Engineering Deep Dive

Deep Dive: How Tego OS v3.0.0's per_user Dedicated Instances Actually Work

v3.0.0 introduces per_user dedicated instances so a single digital avatar can be safely used by a whole team without interference. This post walks through the scheduling model, lifecycle, capacity guardrails, stale-lock cleanup and the Warm Pool roadmap that make the system genuinely production-grade.

Zhama AI Engineering
6 min read
Deep Dive: How Tego OS v3.0.0's per_user Dedicated Instances Actually Work

Deep Dive: How Tego OS v3.0.0's per_user Dedicated Instances Actually Work

One sentence: a single avatar, safely used by a whole team — without anyone stepping on anyone else.


Why per_user had to happen

In Tego OS v2.x, an "avatar" looked like this:

  • One avatar mapped to one container;
  • Every user of that avatar connected to the same runtime;
  • Conversation history, long-term memory, file workspace — all in that single runtime.

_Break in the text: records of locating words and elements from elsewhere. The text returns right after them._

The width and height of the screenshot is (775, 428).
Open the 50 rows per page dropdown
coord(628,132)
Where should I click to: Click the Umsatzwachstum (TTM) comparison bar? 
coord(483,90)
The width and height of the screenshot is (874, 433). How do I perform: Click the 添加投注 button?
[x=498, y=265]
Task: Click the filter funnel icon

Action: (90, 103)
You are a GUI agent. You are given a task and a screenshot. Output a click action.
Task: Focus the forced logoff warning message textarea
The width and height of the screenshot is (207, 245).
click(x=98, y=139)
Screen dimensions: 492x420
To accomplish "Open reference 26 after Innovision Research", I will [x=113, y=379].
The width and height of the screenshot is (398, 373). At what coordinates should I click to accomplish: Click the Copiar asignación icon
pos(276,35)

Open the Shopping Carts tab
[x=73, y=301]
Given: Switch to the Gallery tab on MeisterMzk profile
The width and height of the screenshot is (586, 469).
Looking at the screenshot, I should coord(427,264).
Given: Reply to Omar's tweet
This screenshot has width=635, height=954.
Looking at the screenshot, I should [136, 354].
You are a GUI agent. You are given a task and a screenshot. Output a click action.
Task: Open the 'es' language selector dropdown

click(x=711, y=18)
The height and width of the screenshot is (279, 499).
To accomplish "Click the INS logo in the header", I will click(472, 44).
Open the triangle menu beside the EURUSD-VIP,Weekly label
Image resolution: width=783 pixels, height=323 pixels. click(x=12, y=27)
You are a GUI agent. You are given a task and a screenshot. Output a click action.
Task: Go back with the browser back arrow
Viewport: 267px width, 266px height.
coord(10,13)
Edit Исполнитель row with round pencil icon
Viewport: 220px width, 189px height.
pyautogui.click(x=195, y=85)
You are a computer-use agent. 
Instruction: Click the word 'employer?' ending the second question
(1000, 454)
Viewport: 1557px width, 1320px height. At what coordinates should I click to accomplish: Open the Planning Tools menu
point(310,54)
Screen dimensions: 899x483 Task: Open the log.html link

Drop that into a real front-line, high-concurrency production scenario — a support center, an IT helpdesk, cross-border e-commerce ops — and three problems show up immediately:

  1. Session bleed. A is asking about shipping policy, B is chasing a refund — the avatar's context window is squeezed between two unrelated conversations.
  2. Memory contamination. A "customer preference" stored by A might be overwritten or read by B.
  3. File conflicts. A's workspace files might get touched by B; nothing is truly per-user.

We received the same customer ask more than once: "Can we give every employee their own runtime?" That's where v3.0.0's per_user comes from.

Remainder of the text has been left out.